关于第二次暗杀企图,我不知道你是否想了解这个,但天啊,我真的很高兴他再次中枪。这真是可怕的事情,各位。这种言论必须降温。我一直在说,但没有人愿意听我说。看看Ryan Ruth在他的推特上引用的内容吧,他说特朗普基本上是对民主的生存威胁。他引用了拜登、哈里斯和主流媒体一直在说的内容。

So I think that, you know, if you want to ascribe motivation there, where did Ruth get these ideas? They've been endlessly amplified by the mainstream media. And it's not like a one off comment. It's been the central narrative for the last several years is that somehow Trump represents this existential threat to democracy. And one way or another, that threat must be eliminated. And I think Ryan Ruth simply took literally what the mainstream media has been saying. 1% of your followers is what I tell everybody. High profile people you and I both know is 1% of people in your following, and we all have large followings here. And there's certainly people who have extremely large followings. 1% are mentally ill.
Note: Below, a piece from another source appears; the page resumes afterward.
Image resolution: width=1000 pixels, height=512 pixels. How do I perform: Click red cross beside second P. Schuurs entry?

所以,我认为,如果你想找动机的话,Ruth是从哪里得到这些想法的?这些想法已经被主流媒体无限放大了。而且这不是一个单独的评论,而是多年来的核心叙事,即特朗普以某种方式代表了对民主的生存威胁,不管怎么样,这个威胁必须消除。我认为,Ryan Ruth只是字面地接受了主流媒体一直在说的事情。我告诉所有人的一个观点是,你追随者中的1%,高知名度的人你我都知道,这1%的人是精神不稳定的。而我们在这里都有很多追随者,有些人的追随者数量非常庞大,其中的1%是精神上不稳定的。
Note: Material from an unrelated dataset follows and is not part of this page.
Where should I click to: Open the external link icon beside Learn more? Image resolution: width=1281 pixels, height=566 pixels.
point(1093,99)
Like when I say mentally ill, I mean, severely mentally ill. And if it's but 1% of your following, if it's 0.1%, this could be thousands of people. And this is what happened to John Lennon and other famous people who've been killed tragically is those mentally ill people interpret things in a very different way. And when you say, you know, a phrase that has triggers in it, threat to democracy, fight like how whatever it is, they interpret it differently. And so just please follow and call the guy Hitler for years. And again, you create millions or billions of impressions around that. And it's not like a one off statement.
就像我说的,精神病患者,我的意思是严重的精神病患者。即使他们只占你的追随者的1%,甚至是0.1%,这也可能是成千上万的人。这就是约翰·列侬和其他一些被悲惨杀害的名人的遭遇,因为那些精神病患者会以不同的方式解读事物。当你说出带有触发性词汇的短语,比如“对民主的威胁”“像这样去战斗”等等,他们会有不同的理解。所以如果你长期称某人是希特勒,并制造数百万甚至数十亿次的印象,这不仅仅是一次性的言论。

But it's something that's drummed into the public over and over again. It seems to me you're asking for trouble. Stay safe. Please turn down the rhetoric everybody. And we will see you next time in the hall in podcast. Bye bye. I'm going home.
但这件事一再被灌输给公众。我觉得,你这是在自找麻烦。大家注意安全。请大家平息一下言辞。下次播客再见。再见,我要回家了。